Activités:
A. D'après l'extrait sur le Monde et WikiLeaks, pour quelle raison le journal a-t-il choisi d'étudier et de publier les documents du site ? Répondez en une à trois phrases.
B. Reprenez l'extrait sur le Monde et WikiLeaks juste après sa dernière phrase et poursuivez-le.

Extrait de page:
Depuis le 28 novembre, le journal le Monde publie chaque jour un ou plusieurs articles traitant des « révélations » du site fondé par Julian Assange. Le quotidien du soir est l’un des partenaires de WikiLeaks, aux côtés du Guardian, du New York Times, d’El Pais et du Spiegel. Critiqué par nombre de ses pairs, le Monde a justifié ainsi sa démarche : « A partir du moment où cette masse de documents a été transmise, même illégalement, à WikiLeaks, et qu’elle risque donc de tomber à tout instant dans le domaine public, Le Monde a considéré qu’il relevait de sa mission de prendre connaissance de ces documents, d’en faire une analyse journalistique, et de la mettre à la disposition de ses lecteurs ». Mais la sélection réserve parfois des surprises…
La tempête politico-médiatique déclenchée par la publication des documents WikiLeaks semble donner raison, a posteriori, au Monde, notamment contre tous ceux qui ont tenté d’affirmer, malgré les évidences, que les télégrammes révélés par WikiLeaks « ne nous apprenaient rien ».

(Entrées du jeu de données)
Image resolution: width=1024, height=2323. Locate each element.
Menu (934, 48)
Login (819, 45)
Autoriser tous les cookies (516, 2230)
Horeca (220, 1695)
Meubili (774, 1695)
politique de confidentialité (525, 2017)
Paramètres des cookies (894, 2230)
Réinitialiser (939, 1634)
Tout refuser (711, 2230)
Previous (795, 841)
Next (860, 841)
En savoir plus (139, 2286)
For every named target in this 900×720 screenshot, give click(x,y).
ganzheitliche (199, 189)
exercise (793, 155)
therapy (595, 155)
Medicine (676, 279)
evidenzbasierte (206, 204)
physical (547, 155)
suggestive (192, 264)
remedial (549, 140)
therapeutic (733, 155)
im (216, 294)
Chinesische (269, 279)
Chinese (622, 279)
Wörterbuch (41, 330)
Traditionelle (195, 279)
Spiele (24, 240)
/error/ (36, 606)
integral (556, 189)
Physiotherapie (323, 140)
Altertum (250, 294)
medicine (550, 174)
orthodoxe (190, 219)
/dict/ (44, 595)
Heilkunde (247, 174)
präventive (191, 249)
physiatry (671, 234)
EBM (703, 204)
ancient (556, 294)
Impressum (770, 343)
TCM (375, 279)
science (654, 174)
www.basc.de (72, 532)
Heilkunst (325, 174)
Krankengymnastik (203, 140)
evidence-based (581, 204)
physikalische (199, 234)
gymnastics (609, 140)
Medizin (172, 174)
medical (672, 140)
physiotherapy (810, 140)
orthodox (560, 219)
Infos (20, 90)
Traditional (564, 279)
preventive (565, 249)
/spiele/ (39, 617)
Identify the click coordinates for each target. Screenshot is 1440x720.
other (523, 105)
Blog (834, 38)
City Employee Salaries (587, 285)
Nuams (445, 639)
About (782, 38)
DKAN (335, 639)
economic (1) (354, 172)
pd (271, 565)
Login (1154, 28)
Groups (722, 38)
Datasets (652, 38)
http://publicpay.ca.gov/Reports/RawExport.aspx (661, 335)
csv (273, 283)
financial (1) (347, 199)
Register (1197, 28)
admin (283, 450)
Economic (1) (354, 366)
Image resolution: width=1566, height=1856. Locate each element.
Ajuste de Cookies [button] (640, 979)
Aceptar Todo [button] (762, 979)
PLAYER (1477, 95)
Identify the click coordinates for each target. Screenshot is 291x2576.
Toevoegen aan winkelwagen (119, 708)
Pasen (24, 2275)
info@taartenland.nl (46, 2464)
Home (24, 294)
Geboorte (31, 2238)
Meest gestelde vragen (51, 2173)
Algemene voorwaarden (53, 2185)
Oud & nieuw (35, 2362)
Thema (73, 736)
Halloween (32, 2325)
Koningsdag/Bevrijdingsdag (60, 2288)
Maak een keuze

Réponses fournies:
A. Selon le Monde, ces documents avaient été transmis à WikiLeaks, même illégalement, et risquaient donc de tomber à tout instant dans le domaine public. Le journal a estimé qu'il relevait de sa mission d'en prendre connaissance, d'en faire une analyse journalistique et de la mettre à la disposition de ses lecteurs.

B.
Il s’avère néanmoins que le Monde a « oublié » un câble adressé au Secrétariat d’Etat états-unien par l’ambassade des Etats-Unis à Paris. C’est le câble 07PARIS306, consultable (en anglais) sur le site de WikiLeaks. A l’heure actuelle, le Monde ne s’en est pas fait l’écho. C’est bien dommage. On découvre en effet dans ce document, qui traite des « communautés musulmanes en France », l’instructif point de vue de l’ambassade à Paris sur les médias français. Entre autres :
« 17. Les grand journalistes français sont souvent issus des mêmes écoles d’élite que de nombreux responsables gouvernementaux. Ces journalistes ne considèrent pas nécessairement que leur rôle premier soit de surveiller le pouvoir exécutif. Nombre d’entre eux se voient plutôt davantage comme des intellectuels, et préfèrent analyser les événements et influencer leurs lecteurs plutôt que de rapporter les événements.
18. Le secteur privé des médias en France (presse écrite, TV et radio) continue d’être dominé par un petit nombre de conglomérats, et l’ensemble des médias français sont davantage régulés et soumis aux pressions politiques et commerciales que leurs homologues américains. Le Conseil Supérieur de l’Audiovisuel, créé en 1989, nomme les dirigeants de l’ensemble des chaînes TV et stations de radio publiques et surveille leur contenu politique.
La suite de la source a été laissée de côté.